July 2005


From BoHo to PoHo

By Linda Jaivin
From BoHo to PoHo
Plaques and decay. Can Kings Cross survive a $30 million facelift?

“Enjoy Coca-Cola.” The massive red-and-white command flashes from the top of William Street and over the three-way intersection where William meets Darlinghurst Road meets Victoria Street, the “cross” of Kings Cross. The Coke sign is a landmark, the eternal light of the Cross’s night. But there has always been more to enjoy in Kings Cross than soft drink. Besides, it’s the kind of place that prefers offers to orders. Wanna lady? Wanna get on? Smoke-o? Name your vice, they’ll name the price. Wanna get on?

There’s something inescapably romantic about the idea of the Cross, that dirty half mile of Darlinghurst Road plus the suburbs of Potts Point, Elizabeth Bay, Rushcutters Bay, Darlinghurst and Woolloomooloo which fall away from its ridge. The Cross is a dream of poets and drunks and trannies, of a long night that winds up at Baron’s, the decades-old lounge bar where you can order a backgammon board along with your whisky at 3 a.m. It’s an acoustic weave of jazz and rock and dance music and just plain noise, the beat of the street. It’s a pagan seduction, a snake dance, a striptease. It’s a little bit of the world in a small patch of Oz, our very own Montmartre, Soho or East Village, a raffish haven for oddballs and refugees from suburbia and World War II and beyond. It’s the “gorgeous bedlam” of the 1940s drag scene that Jon Rose describes in his memoir At the Cross. It’s Italian cafes, Sudanese fruiterers, Chinese masseurs, Greek spruikers, Swedish backpackers and Arabs managing convenience stores. It’s the morning breath of stale smoke, spilt beer and worse, exhaled by the strip clubs and blown away by the sea breeze. It’s the old sign in the Piccolo Bar: “Smoking and free thinking strongly encouraged here.” It is, as locals Louis Nowra and Mandy Sayer have written, “both a real place and a state of mind”. Forget Coca-Cola. Just enjoy.

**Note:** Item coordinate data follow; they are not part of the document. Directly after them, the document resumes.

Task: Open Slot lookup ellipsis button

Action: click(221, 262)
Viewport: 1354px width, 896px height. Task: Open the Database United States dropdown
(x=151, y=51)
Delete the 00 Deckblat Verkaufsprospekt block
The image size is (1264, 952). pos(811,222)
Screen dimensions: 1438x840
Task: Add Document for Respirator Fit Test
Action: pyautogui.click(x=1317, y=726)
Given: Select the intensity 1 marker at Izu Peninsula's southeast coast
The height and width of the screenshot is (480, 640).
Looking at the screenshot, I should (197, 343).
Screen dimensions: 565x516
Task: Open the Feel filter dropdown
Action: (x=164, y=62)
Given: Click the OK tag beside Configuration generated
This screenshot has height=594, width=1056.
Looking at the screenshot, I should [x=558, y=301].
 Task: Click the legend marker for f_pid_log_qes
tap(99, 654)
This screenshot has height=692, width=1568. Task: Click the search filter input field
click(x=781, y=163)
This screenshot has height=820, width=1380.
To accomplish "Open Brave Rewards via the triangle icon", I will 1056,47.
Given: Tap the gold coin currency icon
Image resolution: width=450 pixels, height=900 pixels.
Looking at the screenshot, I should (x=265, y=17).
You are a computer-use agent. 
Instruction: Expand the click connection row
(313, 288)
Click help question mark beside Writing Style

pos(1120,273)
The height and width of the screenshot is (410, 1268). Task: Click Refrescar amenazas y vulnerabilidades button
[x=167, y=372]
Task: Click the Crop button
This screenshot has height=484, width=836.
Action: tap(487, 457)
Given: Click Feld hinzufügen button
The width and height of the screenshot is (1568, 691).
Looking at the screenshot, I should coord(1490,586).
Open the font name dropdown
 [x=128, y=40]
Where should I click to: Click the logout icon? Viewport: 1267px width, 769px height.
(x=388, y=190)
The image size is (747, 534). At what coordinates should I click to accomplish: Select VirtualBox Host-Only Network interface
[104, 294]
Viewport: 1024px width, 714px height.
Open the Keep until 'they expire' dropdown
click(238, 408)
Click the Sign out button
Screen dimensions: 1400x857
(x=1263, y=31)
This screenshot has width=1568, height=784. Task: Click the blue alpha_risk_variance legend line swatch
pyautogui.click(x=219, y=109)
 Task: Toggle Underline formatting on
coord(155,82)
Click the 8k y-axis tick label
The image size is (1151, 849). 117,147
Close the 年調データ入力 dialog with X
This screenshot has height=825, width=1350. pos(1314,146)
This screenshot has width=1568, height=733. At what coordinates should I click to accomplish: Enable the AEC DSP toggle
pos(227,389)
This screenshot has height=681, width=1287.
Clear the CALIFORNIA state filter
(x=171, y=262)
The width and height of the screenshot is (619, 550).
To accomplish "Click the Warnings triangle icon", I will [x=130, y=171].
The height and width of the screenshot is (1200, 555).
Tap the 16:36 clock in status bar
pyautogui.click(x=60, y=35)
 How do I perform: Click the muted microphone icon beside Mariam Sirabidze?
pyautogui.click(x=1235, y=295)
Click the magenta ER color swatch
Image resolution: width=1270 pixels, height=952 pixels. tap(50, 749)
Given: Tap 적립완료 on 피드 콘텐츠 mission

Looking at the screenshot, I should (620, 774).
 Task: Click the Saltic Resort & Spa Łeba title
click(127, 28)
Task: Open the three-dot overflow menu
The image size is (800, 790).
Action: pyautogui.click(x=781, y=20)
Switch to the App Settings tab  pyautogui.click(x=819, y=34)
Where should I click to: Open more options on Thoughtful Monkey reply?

But look. A new imperative is waving its freshly scrubbed and manicured hand for attention: “Rediscover the Cross.” The City of Sydney wants you to know that Kings Cross is “seductive in more ways than one”. It has freshened up the old tart with a $30 million nip and tuck, widening its pavements, planting more trees, improving the lighting. There’s a new library and Neighbourhood Services Centre. The council now publishes a brochure that features “your guide map to untold pleasures” and leaves off the unspeakable ones. Dancers – “Sydney’s most sensational and luxurious continuous table-dancing club” – is on the map. The no-lesscontinuous Love Machine, Stripperama and Playbirds International, more typical of the strip in both senses of the word, are not. The guide lists new shops selling must-have designer homewares: at Macleay on Manning (stock chosen with a “unique eye and great taste”) my jaw drops over a stunning $1,660 lychee leather-top desk. It neglects to mention the dozen or so establishments catering to more corporal lusts, such as Club X Adult Centres or Pleasure Chest, where inscribed on the doorjamb are the promises: “1000s of videos … private viewing … backroom cruise area.”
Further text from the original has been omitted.